Weeks 1-2: Perform each for 10-12 reps. Begin with 1 set and progress to 2 on the second week if able.
- Soft-tissue Work:
- Roller massage may be used, but it should be done with a hand-held roller using upper-body strength and not body weight compression.Roll hip flexors, quadriceps, adductors, and hamstrings on both sides for up to 60-seconds.
- Core Activation
- Breathing: Beginning supine, with one hand placed or small weight placed on the belly button, breath in and push the belly button into the hand. Breath out slowly as you draw your belly button towards the spine. Repeat the same process prone (if able), except the hand, doesn’t need to be placed on the belly button.
- Hip Rocking
- Begin in a quadruped position with hips under knees and hands slightly in and forward of shoulders. While maintaining a neutral pelvis and spine, use the arms to push gently back into hip flexion, going only as far as comfortable. Hold the end position for 2 breathes, then pull forward so hips move slightly past knees.
- Tall Kneeling
- Get on both knees if able near an open door and grab onto the doorknob and then place one hand on each side of the door (watch your fingers so you don’t pinch them! An alternate starting position can be kneeling inside a doorjamb with hands on each side of door frame.). Engage the core and set the hips back into in a slightly flexed position. Then, use the glutes to push the hips into a slightly extended position. Squeeze glutes but maintain a neutral pelvis and lumbar spine. Do not posteriorly tilt. (Picture shows the use of dowel rod to assist with alignment.)
Week 3-4: Perform each for 12-15 reps. Begin with 1 set and progress to 2 on the fourth week if able.
- Soft-tissue Work
- Roll hip flexors, quadriceps, adductors, and hamstrings on both sides for up to 60-seconds.
- Core Activation
- Wall Plank: Standing at arms distance away from a wall, place forearms on the wall and keep the body straight from ankle to ear. Can progress by either slowly stepping the feet away from the wall or performing on a bench or table. Focus on the same breathing techniques as week’s 1-2.
- Standing Y-T-A’s: Stand with feet hip-width apart, perform a slight hip hinge (~45 degrees). Hold this position, focusing on the neutral pelvis and spine, then perform Y-T-A’s with the arms.
- Tall Kneeling Chops: Same tall kneeling position. Chops with cable, tubing, or med ball. Positioned high and pull to low. Use light resistance.
- Staggered Stance Cable/Tubing Row: Begin with feet hip-width Progress upper body by adding in alternating and single-arm rows. Then, progress lower body by narrowing base of support.
- Hip Strength:
- Hip Hinge (bodyweight):Perform a modified deadlift. Focus on maintaining a neutral pelvis and spine. Squeeze glutes, but do not posteriorly tilt. (Picture below is using a dowel rod to show alignment.)
- Weighted Carry: Begin with low-intensity weight on same-side as the new hip. Progress by moving to an overhead carry on the same side. Then move the weight back to a regular carry position on the opposite side. Finally, perform an overhead carry on the opposite side.

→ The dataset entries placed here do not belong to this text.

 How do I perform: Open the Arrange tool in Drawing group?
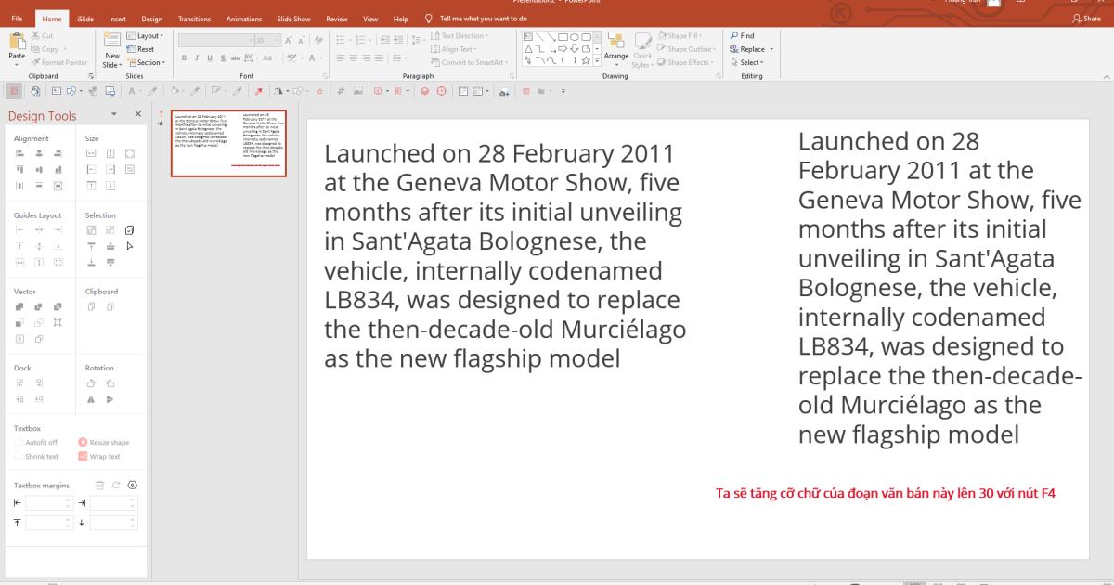pos(616,46)
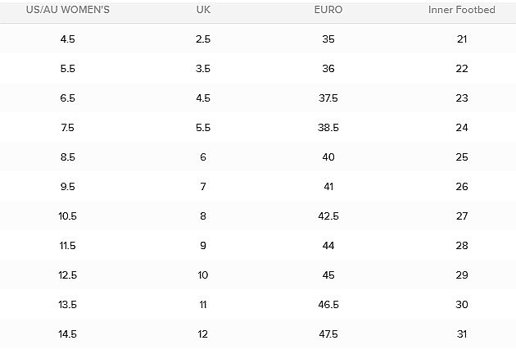The height and width of the screenshot is (354, 516).
Task: Click US/AU women's size 12.5 cell
Action: pos(68,275)
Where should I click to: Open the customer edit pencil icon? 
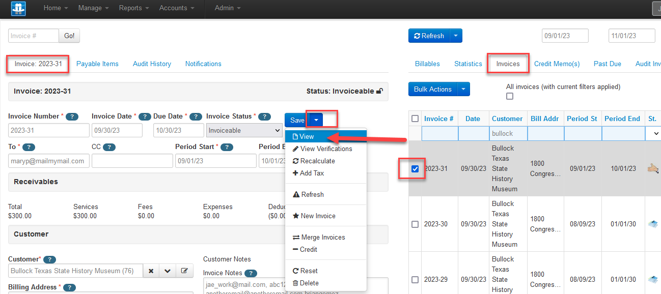184,270

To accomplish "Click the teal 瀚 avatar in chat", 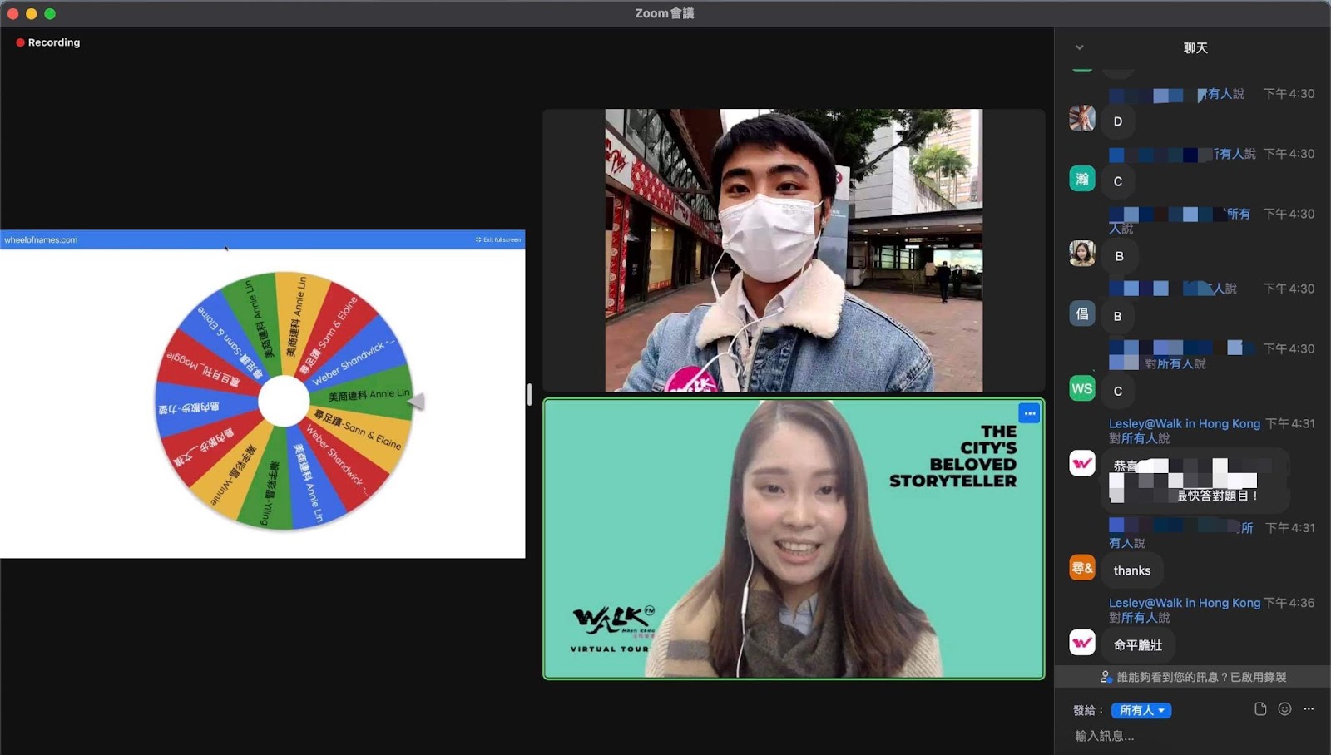I will click(1081, 179).
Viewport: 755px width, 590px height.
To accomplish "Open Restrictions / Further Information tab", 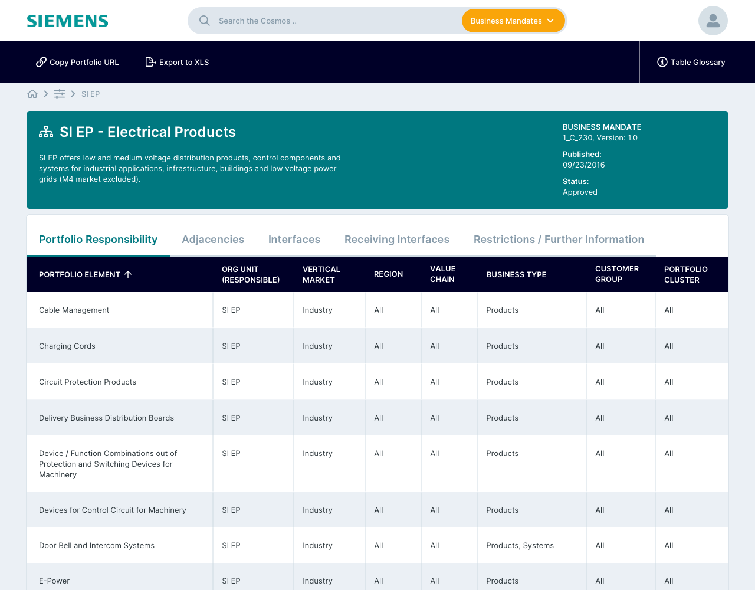I will (558, 240).

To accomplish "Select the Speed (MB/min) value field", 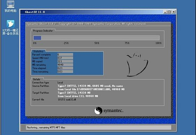I will [x=65, y=58].
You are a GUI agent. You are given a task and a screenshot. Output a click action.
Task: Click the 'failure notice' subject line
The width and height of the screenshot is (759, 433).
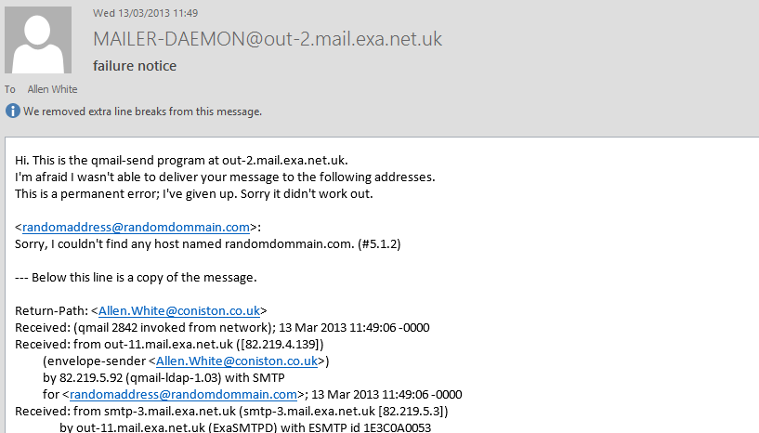coord(135,66)
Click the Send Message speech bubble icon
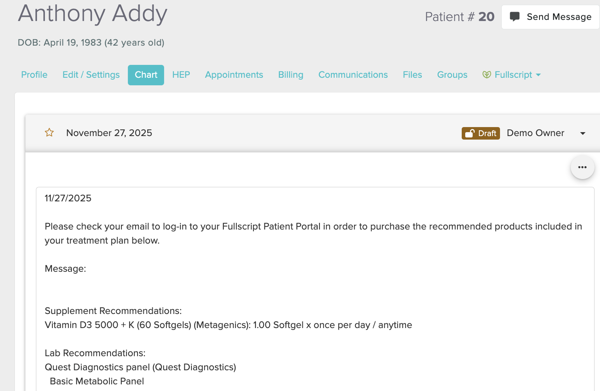The width and height of the screenshot is (600, 391). pos(514,17)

To conclude, treat hip replacement clients just like normal humans (while also following the doctor’s recommendations). There are structural changes, but in most cases, clients will be able to move and function almost as well as anyone else. Be cognizant of the initial and long-term limitations, as well as the psychological struggles that are present after any surgery. With time, effort, and attention paid to core and hip stability, along with overall movement quality, the hip replacement client will be back at it, feeling better than they’ve felt in a very long time.